Exercise description
The task calls for each line of the records below in which the word "will" appears.

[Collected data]
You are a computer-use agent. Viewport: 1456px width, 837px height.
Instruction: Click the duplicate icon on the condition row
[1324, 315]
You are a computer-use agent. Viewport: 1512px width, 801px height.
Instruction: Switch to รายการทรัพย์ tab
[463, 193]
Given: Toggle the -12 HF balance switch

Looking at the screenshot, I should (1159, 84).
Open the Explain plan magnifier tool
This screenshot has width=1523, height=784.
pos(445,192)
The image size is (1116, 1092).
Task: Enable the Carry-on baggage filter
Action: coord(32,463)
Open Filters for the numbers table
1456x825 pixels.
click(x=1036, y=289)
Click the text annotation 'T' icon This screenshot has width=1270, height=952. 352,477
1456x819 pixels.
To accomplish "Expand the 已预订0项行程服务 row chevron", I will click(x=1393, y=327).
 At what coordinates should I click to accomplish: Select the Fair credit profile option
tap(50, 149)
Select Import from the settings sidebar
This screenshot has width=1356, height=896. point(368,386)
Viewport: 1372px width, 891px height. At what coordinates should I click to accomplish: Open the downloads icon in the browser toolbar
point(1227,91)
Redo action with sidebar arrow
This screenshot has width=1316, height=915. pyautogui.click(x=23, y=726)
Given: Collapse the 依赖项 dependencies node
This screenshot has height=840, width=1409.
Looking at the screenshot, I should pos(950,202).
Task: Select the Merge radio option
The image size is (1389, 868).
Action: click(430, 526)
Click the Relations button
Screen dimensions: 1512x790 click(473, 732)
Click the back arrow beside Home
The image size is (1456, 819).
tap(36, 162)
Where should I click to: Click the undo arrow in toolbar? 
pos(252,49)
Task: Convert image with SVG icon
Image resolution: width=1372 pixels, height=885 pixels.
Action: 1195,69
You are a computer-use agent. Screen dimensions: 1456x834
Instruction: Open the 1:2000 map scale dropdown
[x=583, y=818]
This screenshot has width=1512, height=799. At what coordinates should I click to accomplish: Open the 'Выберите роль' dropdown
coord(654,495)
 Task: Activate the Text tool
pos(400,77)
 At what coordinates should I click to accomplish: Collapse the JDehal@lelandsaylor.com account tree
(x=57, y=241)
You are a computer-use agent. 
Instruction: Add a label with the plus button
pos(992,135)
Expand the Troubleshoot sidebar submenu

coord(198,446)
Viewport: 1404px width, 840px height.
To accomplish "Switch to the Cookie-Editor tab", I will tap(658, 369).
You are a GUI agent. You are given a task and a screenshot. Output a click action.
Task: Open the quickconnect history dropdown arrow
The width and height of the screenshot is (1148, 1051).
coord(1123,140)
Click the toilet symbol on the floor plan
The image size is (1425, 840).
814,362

Task solution
To accomplish "Expand the 已预订0项行程服务 row chevron", I will click(x=1393, y=327).
To accomplish "Switch to the Cookie-Editor tab", I will tap(658, 369).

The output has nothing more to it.